Thanks very much for your reply.
> Solaris is now freely available from Sun for research purposes. You can
> make your own USIII+/Solaris checkpoints if you want from the ISOs of
> Solaris and the scripts that come with Simics. However... if you're
> determined to use your Suse7.3/USII checkpoints, read on.
I'm far more familiar with Linux than Solaris. In fact, I never got my hands
on it before. So it's my preferred solution to make Suse7.3/USII checkpoints
work, if I can.
> True. The general idea is to perform a "context save" on transaction
> begin and a "context restore" on transaction abort. Notably, you
If your transaction model is to execute the transaction speculatively,
just as the case of TCC, I would say that a complete save/restore should
be needed. But it's of course not the case in LogTM, where every
modification
is steady (stands even with an abort).
> shouldn't do anything with various control registers... but there is a
> tricky issue that arises during a context restore to a processor that is
> currently exeucting within the OS.
Do you mean that tricky things only occur when an abort happens in kernel
mode?
But remember that you have turned interrupts off, so one can only jump in to
kernel by making system calls. And I'm not sure I didn't make any syscall in
transaction region. How did the kernel panic come out?
>
> >Here's the original code in "RegisterStateWindowed.C" that hardcoded the
> >control register numbers:
> > for(i=0; i < 126 ; i++){
> > if((i <= 31) ||
> > (i == 39 || (i == 43)) || // tick/stick
> > (i == 45) || // pstate
> > (i >= 53 && i <= 57) || // invalid
> > (i >= 63 && i <= 67) || // invalid
> > (i >= 73 && i <= 77) || // invalid
> > (i >= 83 && i <= 87) || // invalid
> > //(i >= 91 && i <= 95) || // window state
> > (i >= 100 && i <= 110) || // interrupt status (just added)

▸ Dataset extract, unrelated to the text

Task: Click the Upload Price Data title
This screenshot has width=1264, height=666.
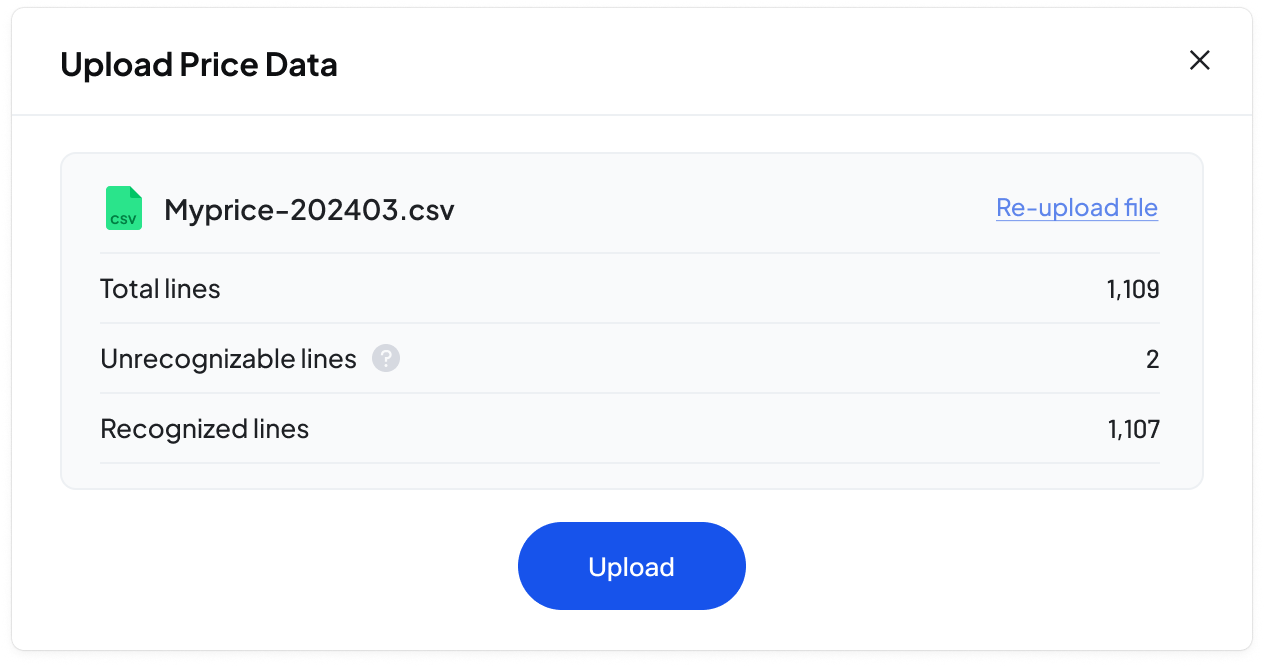Action: click(x=199, y=65)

> > (i >= 111 && i <= 119)) // interrupt address
> > {
> > continue;
> > }
> > m_controlRegisterNumbers.insertAtBottom(i);
> > }
> >
> >After comparing the register numbering for the two processors in Simics,
I
> >modified it to this:
> > for(i=0; i < 111 ; i++){
> > if((i <= 31) ||
> > (i == 39) || // tick
> > (i == 43) || // pstate
> > (i >= 51 && i <= 55) || // invalid
> > (i >= 61 && i <= 65) || // invalid
> > (i >= 71 && i <= 75) || // invalid
> > (i >= 81 && i <= 85) || // invalid
> > (i >= 97 && i <= 102) || // interrupt status (just added)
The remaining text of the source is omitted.